Collected data entries
- - - - - - -

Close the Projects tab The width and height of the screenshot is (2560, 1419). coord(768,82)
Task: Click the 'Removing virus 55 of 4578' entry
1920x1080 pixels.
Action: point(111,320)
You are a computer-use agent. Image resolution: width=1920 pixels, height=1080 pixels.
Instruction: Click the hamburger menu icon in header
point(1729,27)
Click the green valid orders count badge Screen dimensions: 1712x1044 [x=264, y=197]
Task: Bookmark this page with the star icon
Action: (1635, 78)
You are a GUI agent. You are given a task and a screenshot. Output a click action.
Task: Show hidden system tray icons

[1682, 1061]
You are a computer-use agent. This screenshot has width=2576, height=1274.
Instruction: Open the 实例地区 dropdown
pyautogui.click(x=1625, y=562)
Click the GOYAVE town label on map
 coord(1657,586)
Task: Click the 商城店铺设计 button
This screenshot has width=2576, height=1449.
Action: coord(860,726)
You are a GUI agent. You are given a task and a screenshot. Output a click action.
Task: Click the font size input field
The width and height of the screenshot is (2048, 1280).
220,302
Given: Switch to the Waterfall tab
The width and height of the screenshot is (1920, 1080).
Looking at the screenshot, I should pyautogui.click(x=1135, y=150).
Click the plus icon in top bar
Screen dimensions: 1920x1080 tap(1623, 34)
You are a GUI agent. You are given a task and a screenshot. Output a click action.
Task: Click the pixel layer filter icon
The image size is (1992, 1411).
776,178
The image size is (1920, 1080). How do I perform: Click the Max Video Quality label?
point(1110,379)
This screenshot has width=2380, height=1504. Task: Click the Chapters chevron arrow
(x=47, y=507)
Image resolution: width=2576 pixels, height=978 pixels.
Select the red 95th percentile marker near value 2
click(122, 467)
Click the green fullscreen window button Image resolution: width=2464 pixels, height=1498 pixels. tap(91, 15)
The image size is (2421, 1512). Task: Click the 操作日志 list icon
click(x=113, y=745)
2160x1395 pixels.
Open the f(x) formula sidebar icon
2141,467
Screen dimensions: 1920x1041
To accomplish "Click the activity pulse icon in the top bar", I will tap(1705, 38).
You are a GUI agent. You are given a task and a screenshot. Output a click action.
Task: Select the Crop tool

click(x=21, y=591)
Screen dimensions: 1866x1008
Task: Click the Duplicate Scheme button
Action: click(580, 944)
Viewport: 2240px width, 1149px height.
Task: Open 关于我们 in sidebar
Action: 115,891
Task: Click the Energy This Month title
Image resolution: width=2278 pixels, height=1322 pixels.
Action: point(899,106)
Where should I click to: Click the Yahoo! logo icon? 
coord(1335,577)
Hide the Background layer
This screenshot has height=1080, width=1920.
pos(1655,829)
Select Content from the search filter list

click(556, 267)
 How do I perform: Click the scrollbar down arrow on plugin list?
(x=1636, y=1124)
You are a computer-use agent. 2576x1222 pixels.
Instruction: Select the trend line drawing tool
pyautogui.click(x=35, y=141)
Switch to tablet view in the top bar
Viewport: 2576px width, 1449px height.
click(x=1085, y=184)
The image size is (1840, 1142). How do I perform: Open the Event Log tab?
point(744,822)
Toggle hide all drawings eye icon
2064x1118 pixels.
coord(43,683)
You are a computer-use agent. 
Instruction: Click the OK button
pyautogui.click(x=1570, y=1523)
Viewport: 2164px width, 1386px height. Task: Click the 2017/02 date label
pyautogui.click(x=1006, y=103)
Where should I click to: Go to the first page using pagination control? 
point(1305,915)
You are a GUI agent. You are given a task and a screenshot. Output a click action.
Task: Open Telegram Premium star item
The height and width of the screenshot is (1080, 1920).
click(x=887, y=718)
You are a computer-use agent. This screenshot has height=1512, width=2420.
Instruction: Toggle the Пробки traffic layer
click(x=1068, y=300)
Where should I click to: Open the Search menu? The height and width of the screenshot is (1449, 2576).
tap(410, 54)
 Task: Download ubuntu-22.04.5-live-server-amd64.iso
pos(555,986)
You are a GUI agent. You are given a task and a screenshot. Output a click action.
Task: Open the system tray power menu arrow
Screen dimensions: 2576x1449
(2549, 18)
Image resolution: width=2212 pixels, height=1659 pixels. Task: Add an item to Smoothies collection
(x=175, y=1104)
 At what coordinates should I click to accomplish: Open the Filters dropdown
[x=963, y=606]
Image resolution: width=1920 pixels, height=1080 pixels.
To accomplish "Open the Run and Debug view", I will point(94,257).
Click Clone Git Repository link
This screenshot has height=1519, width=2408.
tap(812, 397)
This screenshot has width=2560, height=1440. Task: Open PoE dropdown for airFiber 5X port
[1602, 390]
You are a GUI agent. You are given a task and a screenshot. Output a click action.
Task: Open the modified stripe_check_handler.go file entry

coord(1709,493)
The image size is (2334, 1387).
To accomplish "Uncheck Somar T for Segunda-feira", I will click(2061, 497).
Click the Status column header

- - - - - - -

### Activity
Write out the records shown above, exactly as they appear.

### Solution
Close the Projects tab The width and height of the screenshot is (2560, 1419). coord(768,82)
Task: Click the 'Removing virus 55 of 4578' entry
1920x1080 pixels.
Action: point(111,320)
You are a computer-use agent. Image resolution: width=1920 pixels, height=1080 pixels.
Instruction: Click the hamburger menu icon in header
point(1729,27)
Click the green valid orders count badge Screen dimensions: 1712x1044 [x=264, y=197]
Task: Bookmark this page with the star icon
Action: (1635, 78)
You are a GUI agent. You are given a task and a screenshot. Output a click action.
Task: Show hidden system tray icons

[1682, 1061]
You are a computer-use agent. This screenshot has width=2576, height=1274.
Instruction: Open the 实例地区 dropdown
pyautogui.click(x=1625, y=562)
Click the GOYAVE town label on map
 coord(1657,586)
Task: Click the 商城店铺设计 button
This screenshot has width=2576, height=1449.
Action: coord(860,726)
You are a GUI agent. You are given a task and a screenshot. Output a click action.
Task: Click the font size input field
The width and height of the screenshot is (2048, 1280).
220,302
Given: Switch to the Waterfall tab
The width and height of the screenshot is (1920, 1080).
Looking at the screenshot, I should pyautogui.click(x=1135, y=150).
Click the plus icon in top bar
Screen dimensions: 1920x1080 tap(1623, 34)
You are a GUI agent. You are given a task and a screenshot. Output a click action.
Task: Click the pixel layer filter icon
The image size is (1992, 1411).
776,178
The image size is (1920, 1080). How do I perform: Click the Max Video Quality label?
point(1110,379)
This screenshot has width=2380, height=1504. Task: Click the Chapters chevron arrow
(x=47, y=507)
Image resolution: width=2576 pixels, height=978 pixels.
Select the red 95th percentile marker near value 2
click(122, 467)
Click the green fullscreen window button Image resolution: width=2464 pixels, height=1498 pixels. tap(91, 15)
The image size is (2421, 1512). Task: Click the 操作日志 list icon
click(x=113, y=745)
2160x1395 pixels.
Open the f(x) formula sidebar icon
2141,467
Screen dimensions: 1920x1041
To accomplish "Click the activity pulse icon in the top bar", I will tap(1705, 38).
You are a GUI agent. You are given a task and a screenshot. Output a click action.
Task: Select the Crop tool

click(x=21, y=591)
Screen dimensions: 1866x1008
Task: Click the Duplicate Scheme button
Action: click(580, 944)
Viewport: 2240px width, 1149px height.
Task: Open 关于我们 in sidebar
Action: 115,891
Task: Click the Energy This Month title
Image resolution: width=2278 pixels, height=1322 pixels.
Action: point(899,106)
Where should I click to: Click the Yahoo! logo icon? 
coord(1335,577)
Hide the Background layer
This screenshot has height=1080, width=1920.
pos(1655,829)
Select Content from the search filter list

click(556, 267)
 How do I perform: Click the scrollbar down arrow on plugin list?
(x=1636, y=1124)
You are a computer-use agent. 2576x1222 pixels.
Instruction: Select the trend line drawing tool
pyautogui.click(x=35, y=141)
Switch to tablet view in the top bar
Viewport: 2576px width, 1449px height.
click(x=1085, y=184)
The image size is (1840, 1142). How do I perform: Open the Event Log tab?
point(744,822)
Toggle hide all drawings eye icon
2064x1118 pixels.
coord(43,683)
You are a computer-use agent. 
Instruction: Click the OK button
pyautogui.click(x=1570, y=1523)
Viewport: 2164px width, 1386px height. Task: Click the 2017/02 date label
pyautogui.click(x=1006, y=103)
Where should I click to: Go to the first page using pagination control? 
point(1305,915)
You are a GUI agent. You are given a task and a screenshot. Output a click action.
Task: Open Telegram Premium star item
The height and width of the screenshot is (1080, 1920).
click(x=887, y=718)
You are a computer-use agent. This screenshot has height=1512, width=2420.
Instruction: Toggle the Пробки traffic layer
click(x=1068, y=300)
Where should I click to: Open the Search menu? The height and width of the screenshot is (1449, 2576).
tap(410, 54)
 Task: Download ubuntu-22.04.5-live-server-amd64.iso
pos(555,986)
You are a GUI agent. You are given a task and a screenshot. Output a click action.
Task: Open the system tray power menu arrow
Screen dimensions: 2576x1449
(2549, 18)
Image resolution: width=2212 pixels, height=1659 pixels. Task: Add an item to Smoothies collection
(x=175, y=1104)
 At what coordinates should I click to accomplish: Open the Filters dropdown
[x=963, y=606]
Image resolution: width=1920 pixels, height=1080 pixels.
To accomplish "Open the Run and Debug view", I will point(94,257).
Click Clone Git Repository link
This screenshot has height=1519, width=2408.
tap(812, 397)
This screenshot has width=2560, height=1440. Task: Open PoE dropdown for airFiber 5X port
[1602, 390]
You are a GUI agent. You are given a task and a screenshot. Output a click action.
Task: Open the modified stripe_check_handler.go file entry

coord(1709,493)
The image size is (2334, 1387).
To accomplish "Uncheck Somar T for Segunda-feira", I will click(2061, 497).
Click the Status column header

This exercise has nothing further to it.